In my last article, I talked about the benefit of having a multifaceted team as diversity brings innovation.
Now, I know that in the ideal world, we all want to have diverse teams in our organisations. But in reality, choosing the perfect team may not always be possible as in most cases there is a limited pool of talent and candidates to choose from.
Hence, in practice we should strive instead to build the right team culture so that we can move forward with innovation when we see the opportunity to do so.
There are many types of culture we need to foster for innovation to happen but above all I would recommend two for you to start with: celebrating failure and levelling the playing field.
Firstly, we need to accept the fact that failure is not necessarily a bad thing and in some cases we can even make failure fun. Of course, when I talk about celebrating failure I don’t mean failure caused by negligent or unprofessional behaviour. Rather, I mean failure that comes from trying something different with the intention of finding a better way of serving customer needs: experimenting, exploring, and finding out what works and what doesn’t.
It’s also important to understand the full implication of the term “celebrate failure”. In fact, it’s not the failure itself that you’re celebrating; it’s the learning that comes from that failure and which moves you closer to the right solution.
In any case, it’s important to remember to actually celebrate too. “Celebrate” in this case doesn’t just mean tolerate or ignore failure — it means you should publicly recognise people for trying something, failing, learning and trying again. Promote people who do fail and learn over those who play it safe. Some companies even hold parties to celebrate failures — or rather to celebrate moving a step closer to the solution.
Another vital step in building people’s confidence to take risks and try different approaches is to encourage them to use fast prototyping and testing with real customers. It’s incredible how many companies invest substantial time and money in bringing a finished product or service to market without ever showing it to a customer. The cost of failure at this late stage is huge and so is the potential embarrassment of a very public disaster.

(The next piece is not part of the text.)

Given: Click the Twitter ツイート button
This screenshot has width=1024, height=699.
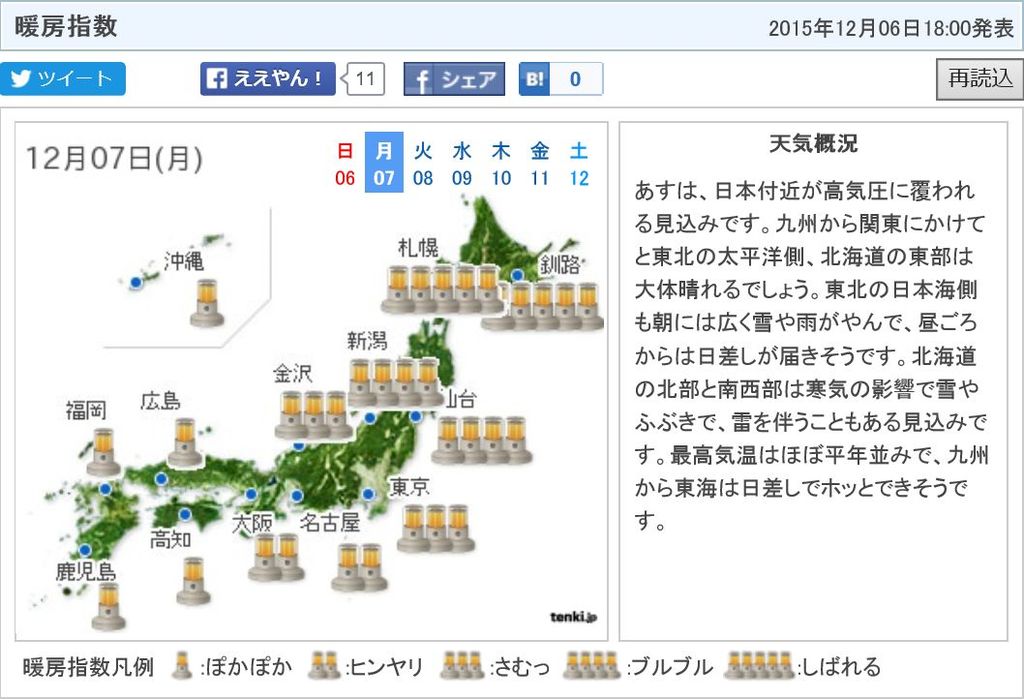Looking at the screenshot, I should [63, 79].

If you want people to be more comfortable with experimentation, teach them the skills to fail fast, fail early, and fail cheaply — and so succeed faster. Whether it’s a product, a service or an experience, you can create a quick physical mock-up from everyday art supplies, a storyboard, or a role play to engage customers and get critical feedback on what works and what doesn’t. This costs virtually nothing and helps you “fail forward” toward the next iteration, and ultimately the great product or service that you bring to market.
Simply put, failing is fun in the right environment — when it’s a celebrated learning experience in a process of innovation leading to an even greater success. You should be worried if your team and your people are not failing because that could mean you’re not being innovative enough.
The second point to consider is to level the playing field. For innovation to happen, differences are critical. Organisations should consider multidisciplinary teams where the members possess a range of thinking styles, expertise and experiences; such groups can develop solutions or innovations more effectively than narrowly focused or specialist individuals can do alone.
To be able to develop team culture like this, it is vital to have a flat hierarchy. No one in the team, regardless of seniority and expertise, should be allowed to narrow things down to suit his or his point of view. Think about this: a mere suggestion or recommendation made by a senior player to a less experienced team member could stifle the latter and result in a closed mindset; hence, it could prevent their ideas from generating.
Every individual thinks, feels or experiences things differently and those are the differences organisations need to bring to the surface if they want to come up with innovations. The wider the range of perspectives you get, the more likely new solutions will be developed. Therefore, everyone needs to learn and must be encouraged to respect each other’s inputs.